According to Brashear, mops are one of the tools that have changed the most; Swiffer, she says, played a part in the transformation. The original Swiffer was released in 1999 at the dawn of what we now call the "quick clean" category. "Since that time, family schedules have only become busier and more demanding, and the need for products that meet this promise of a more efficient clean in less time continues to grow," she explains. To see how far we've come, consider what the mopping process used to entail—multiple tools (a broom first, a slew of mops, including sponge, strip, and string, a pail of water, liquid detergent, and more) and a back-breaking process (that ultimately involved swirling filthy water over a floor). Today's iterations streamline the method, notes Brashear—you have steam mops that sanitize sans any product at all, one-stop iterations with built-in cleansers, such as the Swiffer Wet Jet ($25.99, amazon.com), and bacteria-repelling mop-heads that reduce the yuck factor.

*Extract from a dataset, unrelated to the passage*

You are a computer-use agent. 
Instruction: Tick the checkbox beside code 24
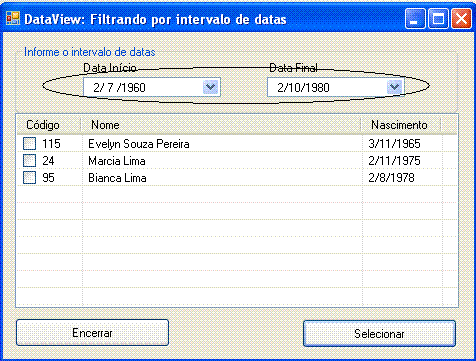(x=29, y=161)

Speaking of brooms, know that these have evolved, too. "Brooms were inefficient tools for cleaning," Brashear explains of the models of years' past. "They pushed dirt around and couldn't pick up tacked-down soils." Today, there are several different products available—including the Bissell EasySweep Turbo ($39.99, amazon.com), which is essentially a grade below a vacuum—that don't just sweep; instead, they're truly part of the dirt removal process, especially if they offer a two-in-one wet and dry setting. "This makes it a more effective solution on its own—or as the first step before wet mopping," she adds.
Disposable Toilet Brushes
In recent years, we have focused our efforts on eco-friendly cleaning formulas and reusable tools, alike. There are, however, some instances in which a disposable model is preferable, and that's especially true when it comes to the item you use to clean your toilet—after all, even the plastic brushes that go for longer need to be replaced at some point! Enter disposable toilet brushes like the Clorox ToiletWand Toilet Cleaning System ($7.96, amazon.com), which broke onto the market a few years back. They were originally popular because they eliminated the need to store soiled toilet bushes in your bathroom, but now, in the context of the pandemic, we know that being able to throw away the items used to clean arguably the dirtiest surface in the house is quite reassuring.